The project explores the use of distributed actuation within a meta-material system, in an attempt to achieve an adaptive reconfigurable structure with multiple stable states. The use of materials which behave according to their structure as opposed to their inherent properties allows us to have control over the material system, the properties and behaviour of which can be controlled and manipulated by making minor alterations in the material’s design, resulting in an optimized mechanical behaviour of the meta-material.

The subject of adaptability in architecture is tackled via two different approaches. The first approach is proposing a flexible dynamic formwork system with direct applications in the construction industry. The second approach is exploring the possibility of responsive, programmable structures which directly engage with the user and usage patterns resulting in a dialogue between form and user behaviour. 

Recent studies in the field of material science and bio-mimicry have led scientists, engineers and architects to find great inspiration in mechanical behaviour of materials, as well as interesting geometrical compositions at nano-scale allowing for a more organic approach to adaptability and efficient performance in architecture.

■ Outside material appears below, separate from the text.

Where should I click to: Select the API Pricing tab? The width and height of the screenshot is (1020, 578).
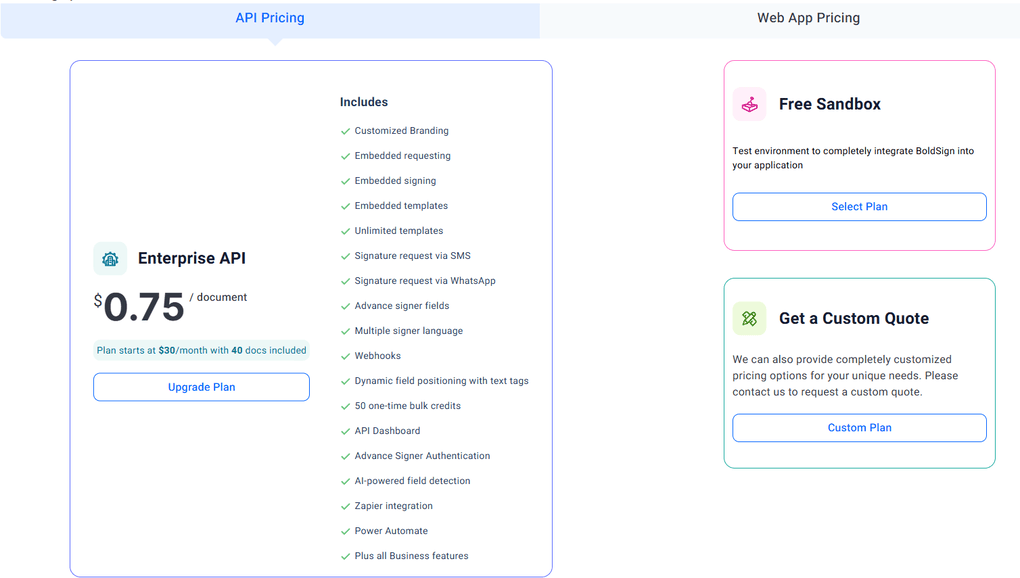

Metamaterials are materials which behave according to their structure rather than their base composition. 


This research utilizes a component-based system able to propagate deformation from the actuation of a single component to the entire system, eliminating the need of multiple actuators, thus aiming towards a more efficient responsive structure. The system incorporates an active bending principle consisting of rigid bodies with shifted elastic joints found in “KinetiX”, a research project describing a group of auxetic-inspired material structures that can transform into various shapes upon compression.¹

By recreating the aforementioned research we are able to produce systems comprised of deformable spines which result in a formal exploration of various achievable forms and structures.


The research is based on the intention of developing adaptive structures which can achieve a gradient of stable states. The desired structures should be able to make the transition from state A to state B,C,D…,n, and return to their original form, in a repeatable reconfiguration loop.

The system consists of multiple components placed in juxtaposition. Each component consists of four axes of rotation. Each axis is connected to the corresponding axis of the adjacent component by means of a joint. The joints thus connect two axes having degrees of rotation that are mutually supplementary i.e. the same degree of rotation that is a mirror of the other.  

The components connected in a linear fashion, when actuated generates a series of curves of different degrees that depend solely on the rotational angle of the axes. The greater the angle of rotation, the steeper the curve.


Uniformed material options were explored in which instead of utilising flexible joints, the thickness of the material itself is manipulated in order to allow for the deformation to occur.


The rotation angle in the component joint defines the degree of bending upon actuation. This property allows for combinations of elements with varying responses to the application of force and therefore the formation of complex configurations


Breaking down the design of the referenced component, a limitation in the connection between elements can be observed. Each module provides with two strictly vertical connections and two angled ones. This results in a system in which four components essentially act as one module and it is the connection between those which defines the final geometry. By redesigning the component it is possible to include angled connections in all directions, therefore expanding the potential for complexity and range of geometries which can be achieved. Additionally, the fabrication and assembly time -and effort-,  are significantly decreased. The newly created component is a solid piece, as opposed to the referenced which requires multiple attachments to be formed. As a result the new system includes notably fewer connections, therefore vulnerable points, leading to a stiffer, more stable structure.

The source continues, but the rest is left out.